Closed kenanEkici closed 1 year ago

kenanEkici commented 1 year ago

Hi,

I have defined a pipeline through YAML ($schema: https://azuremlschemas.azureedge.net/latest/pipelineJob.schema.json) and I am using the CLI to run and schedule the pipeline job in Azure Machine Learning studio. With consecutive runs, the pipeline does not rerun as the YAML definition and the input does not change. This behavior is expected.

However, I want to disable this such that the pipeline is forced to rerun. To achieve this, I have set the force_rerun attribute to True in my pipeline YAML definition.

yaml_input

Unfortunately, the pipeline keeps reusing the output of previous runs and does not force rerunning the pipeline again. It seems as though the attribute is simply not being considered. In the Designer on Azure Machine Learning studio, you can clearly see this. The option to "Regenerate output" is also greyed out, meaning it cannot changed. issue

brynn-code commented 1 year ago

Can't repro this issue... @kenanEkici could you please try submitting a pipeline job manually with force_rerun=True, to see if it works? And if it works well, you could schedule the existing run submitted to see if the issue can be workaround.

brynn-code commented 1 year ago

And could you please let me know your sdk version?

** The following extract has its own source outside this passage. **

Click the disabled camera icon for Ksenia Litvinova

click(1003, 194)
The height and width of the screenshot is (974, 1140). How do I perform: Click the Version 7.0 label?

kenanEkici commented 1 year ago

The attribute works when submitting the pipeline manually. When you schedule the same pipeline, the attribute gets ignored and each run (except the first one) gets cached. I'm working with version 2.12.1

brynn-code commented 1 year ago

Okay.. Is it convenient for you to share the schedule yaml and the pipeline job definition yaml? Need more info as I'm not able to repro it.

kenanEkici commented 1 year ago

Hi, I'm not able to share the artifacts. Instead, I've created a basic set of components and pipelines to see if I could reproduce my issue.

_testscript.py

import argparse
import datetime
parser = argparse.ArgumentParser()
parser.add_argument("--test_input", type=str)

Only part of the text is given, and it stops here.